→ **Instructions for the task**: Find the line below with "The width and" and the line with "Click the 1 of 3 popup title". Output exactly those lines and everything between them, leaving out the pictures.
[Opening The records section]
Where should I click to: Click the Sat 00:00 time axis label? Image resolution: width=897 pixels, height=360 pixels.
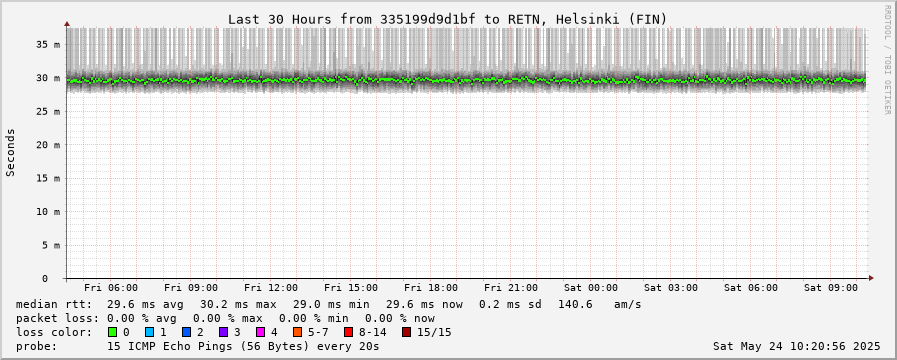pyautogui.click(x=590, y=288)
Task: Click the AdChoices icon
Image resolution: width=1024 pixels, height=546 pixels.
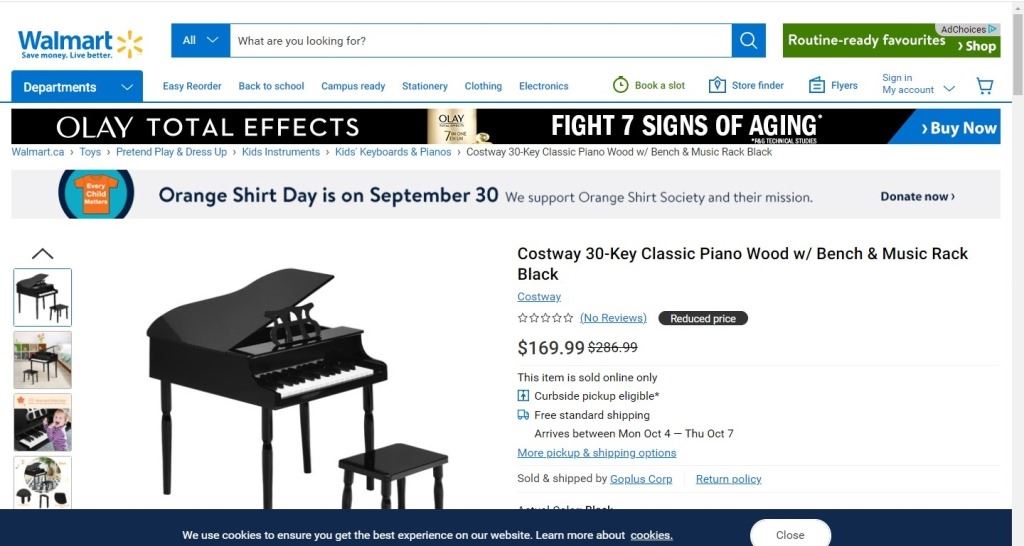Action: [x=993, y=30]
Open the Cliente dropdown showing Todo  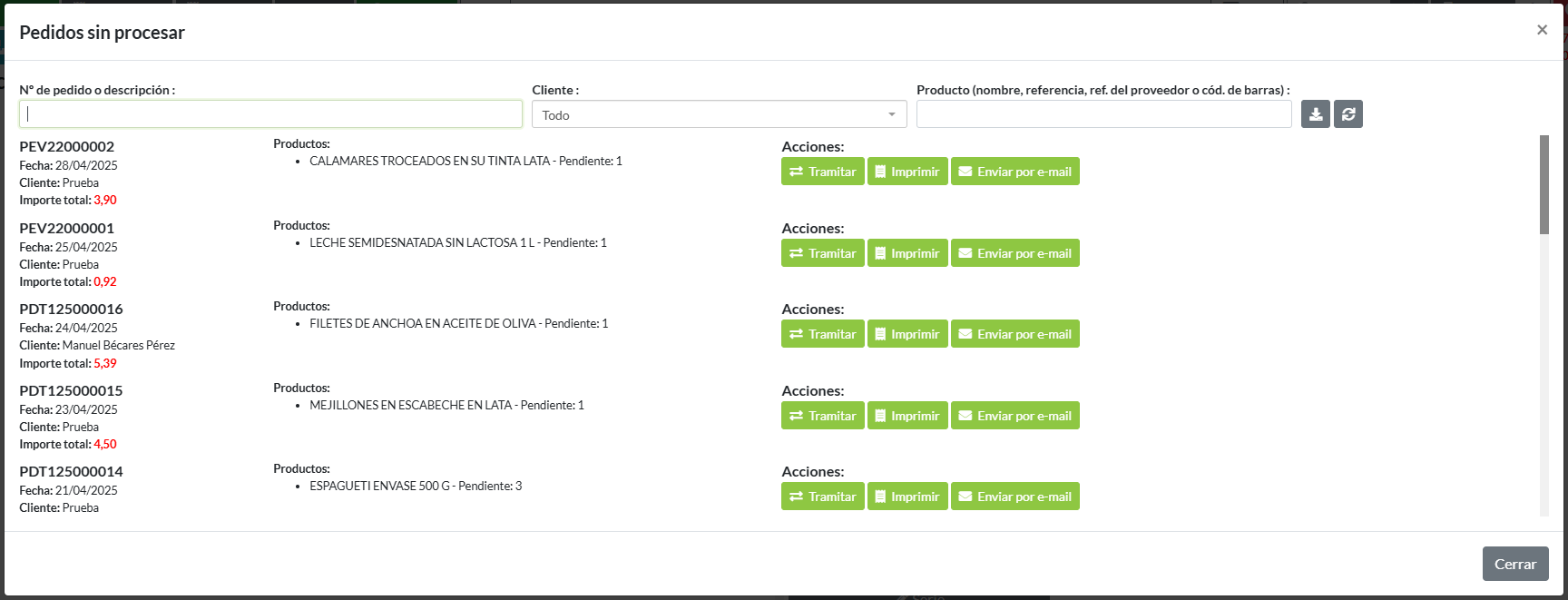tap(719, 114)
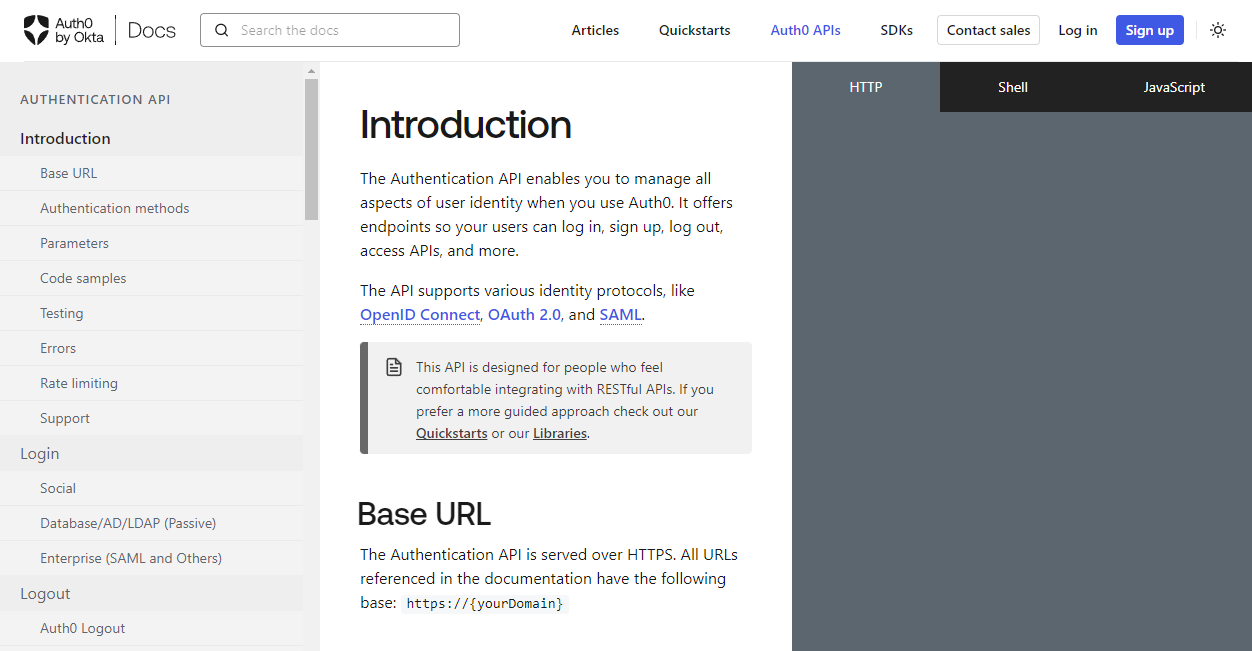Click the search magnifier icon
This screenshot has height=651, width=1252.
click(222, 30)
[Closing The records section]
[Opening The records section]
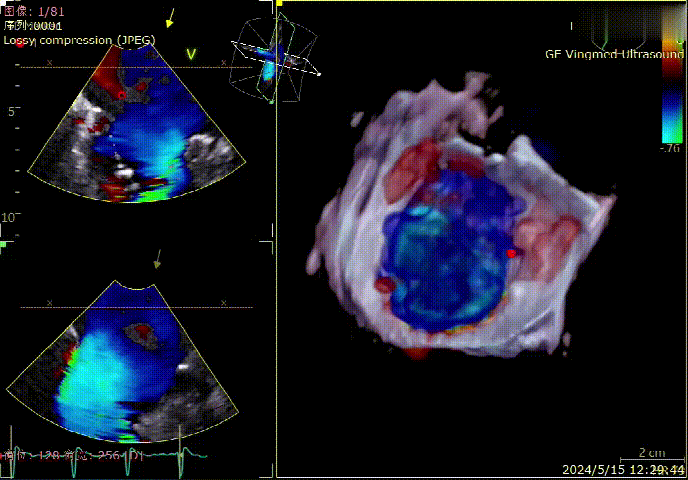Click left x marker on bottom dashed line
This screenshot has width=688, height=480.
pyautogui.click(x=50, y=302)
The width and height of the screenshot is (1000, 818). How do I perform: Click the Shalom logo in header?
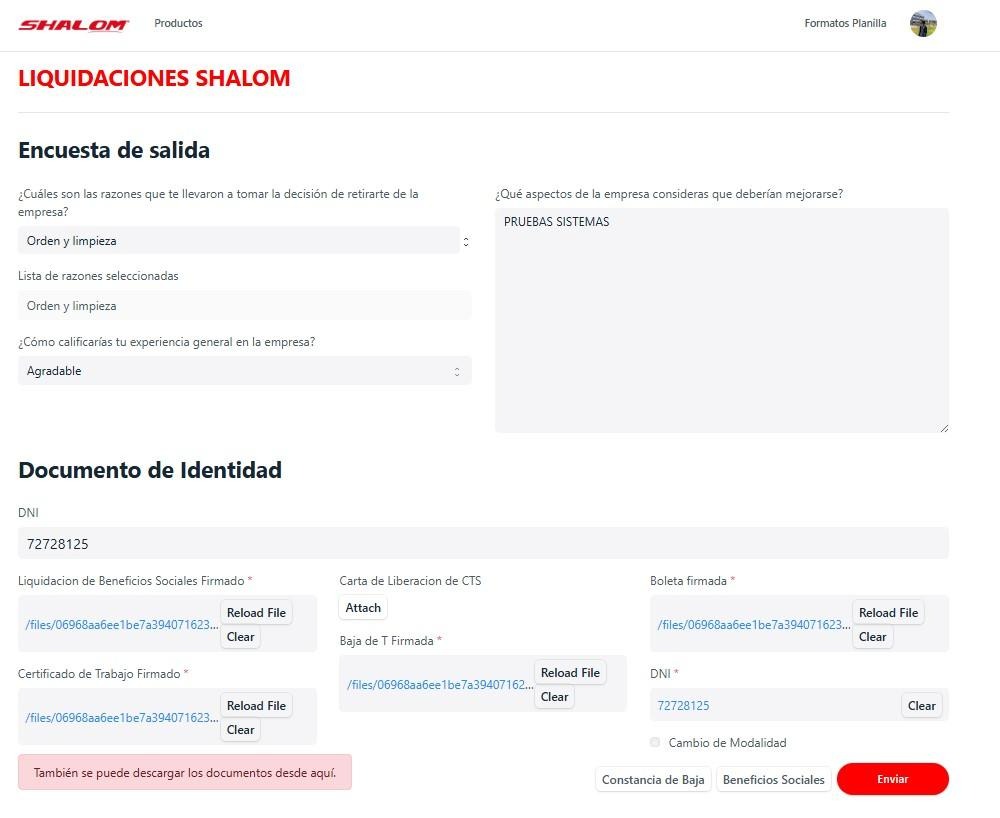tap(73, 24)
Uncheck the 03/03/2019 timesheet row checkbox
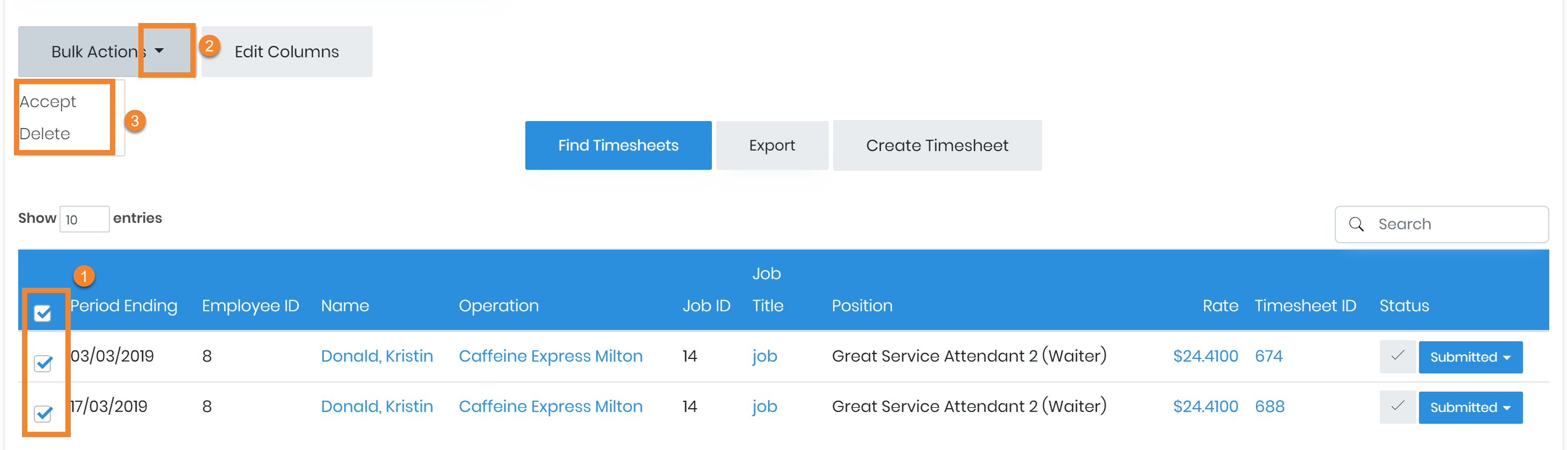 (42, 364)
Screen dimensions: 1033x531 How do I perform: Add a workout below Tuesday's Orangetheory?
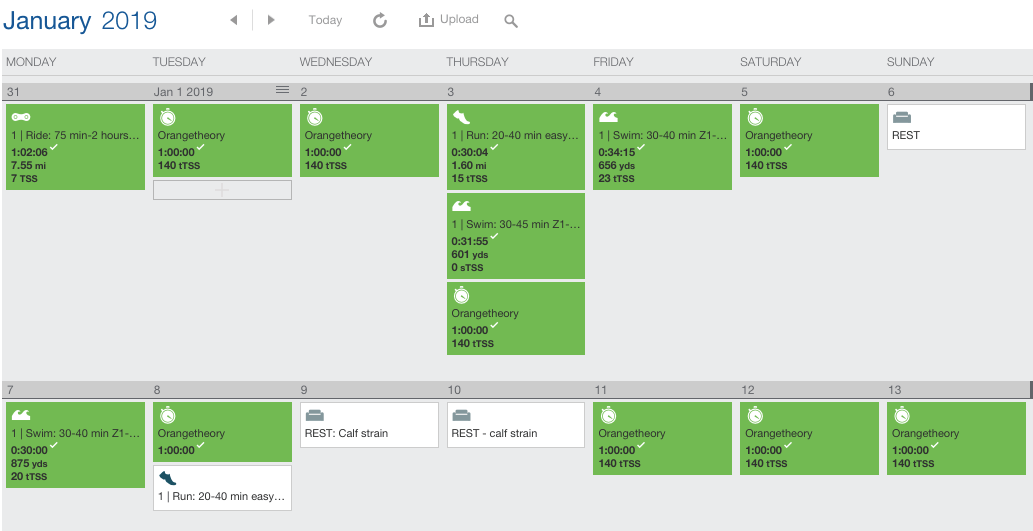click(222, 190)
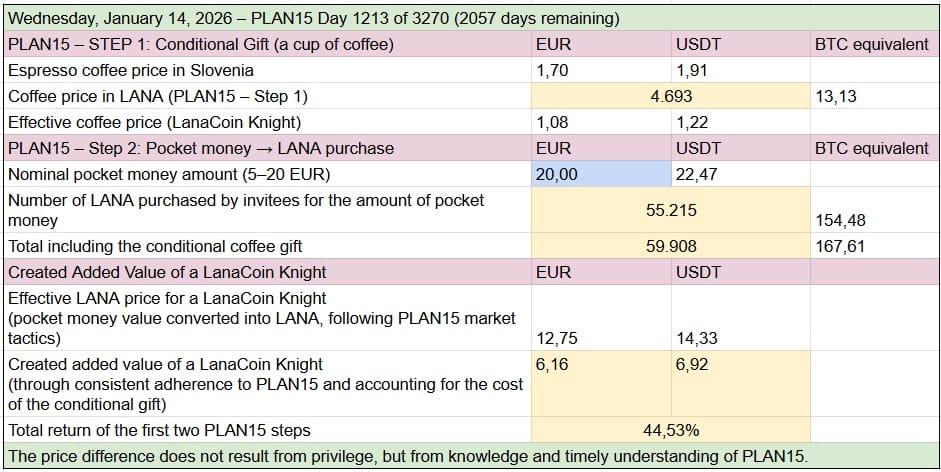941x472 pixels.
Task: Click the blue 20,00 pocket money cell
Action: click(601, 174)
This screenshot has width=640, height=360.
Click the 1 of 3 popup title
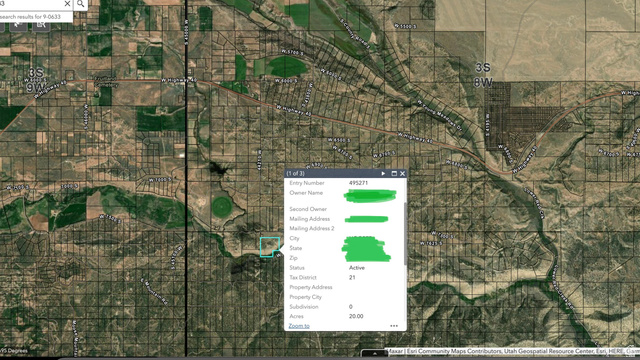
[Closing The records section]
→ **Response**:
The width and height of the screenshot is (1000, 818). How do I perform: Click the Shalom logo in header?
tap(73, 24)
Uncheck the 03/03/2019 timesheet row checkbox
 (42, 364)
Screen dimensions: 1033x531 How do I perform: Add a workout below Tuesday's Orangetheory?
click(222, 190)
941x472 pixels.
Task: Click the blue 20,00 pocket money cell
Action: click(601, 174)
This screenshot has width=640, height=360.
Click the 1 of 3 popup title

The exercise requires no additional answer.